_What you have to do_. According to the grilled branzino recipe below, what does the fish's skin do during grilling?

_Given passage_.
******************************

Cooking fish on the grill imparts a deliciously smoky flavor to the fish. The fantastic whole round branzino needs to turn over once, and the skin prevents the flesh from falling apart and sticking to the grill. Serve these beauties on a platter in the center of the table with a simple sesame-soy sauce, and grill some green beans to go alongside.
Whole Grilled Branzino with Soy-Ginger Sauce
(Makes 4 servings)
2 whole branzini, 1 to 1¼ pound each, scaled, gutted, and fins removed (ask your fishmonger to do this)
3 thumb-size pieces fresh ginger, peeled, 1 thinly sliced, 2 finely chopped
4 scallions, trimmed, 1 cut crosswise into ½-inch pieces, 3 thinly sliced
3 garlic cloves, 1 crushed and halved, 2 finely chopped
1 tablespoon chopped fresh cilantro, plus whole leaves for garnish
¼ cup olive oil
¼ cup reduced-sodium soy sauce
1 tablespoon sugar
1 teaspoon toasted sesame oil
Freshly ground black pepper
Prepare grill for medium-high heat.

******************************

_Dataset section_.
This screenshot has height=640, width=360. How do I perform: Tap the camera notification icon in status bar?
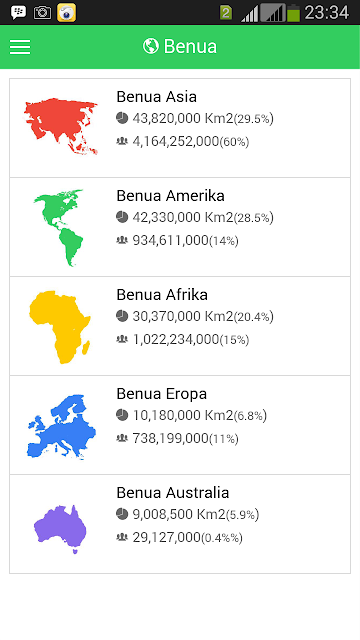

******************************

_Reply_. It keeps the flesh from falling apart and sticking to the grill.